From the records below, print exactly the lines starting at the one containing "Care Instructions (579, 901)" and ending at the one containing "Track My Order (572, 829)", ends included, and nothing else.

=== MATERIAL FOR THIS EXERCISE ===

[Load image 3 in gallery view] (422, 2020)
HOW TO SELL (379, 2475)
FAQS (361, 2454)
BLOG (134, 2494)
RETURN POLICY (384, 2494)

===
=== MATERIAL FOR THIS EXERCISE ===

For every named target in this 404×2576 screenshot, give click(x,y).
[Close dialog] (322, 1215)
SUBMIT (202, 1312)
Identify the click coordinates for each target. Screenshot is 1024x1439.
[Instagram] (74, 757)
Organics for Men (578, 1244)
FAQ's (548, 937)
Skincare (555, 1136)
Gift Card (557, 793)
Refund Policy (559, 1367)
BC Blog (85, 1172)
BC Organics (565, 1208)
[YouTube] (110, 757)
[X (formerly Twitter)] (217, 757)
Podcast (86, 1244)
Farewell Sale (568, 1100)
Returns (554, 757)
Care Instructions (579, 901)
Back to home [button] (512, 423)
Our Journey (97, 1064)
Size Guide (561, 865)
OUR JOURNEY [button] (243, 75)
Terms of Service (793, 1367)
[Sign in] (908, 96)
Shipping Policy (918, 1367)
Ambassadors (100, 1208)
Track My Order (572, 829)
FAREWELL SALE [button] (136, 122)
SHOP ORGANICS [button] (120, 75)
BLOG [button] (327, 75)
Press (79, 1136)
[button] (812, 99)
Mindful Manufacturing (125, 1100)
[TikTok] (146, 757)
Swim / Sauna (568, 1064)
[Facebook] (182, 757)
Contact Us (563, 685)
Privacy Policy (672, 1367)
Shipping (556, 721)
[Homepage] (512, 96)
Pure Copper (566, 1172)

===

OUTPUT BELOW:
Care Instructions (579, 901)
Back to home [button] (512, 423)
Our Journey (97, 1064)
Size Guide (561, 865)
OUR JOURNEY [button] (243, 75)
Terms of Service (793, 1367)
[Sign in] (908, 96)
Shipping Policy (918, 1367)
Ambassadors (100, 1208)
Track My Order (572, 829)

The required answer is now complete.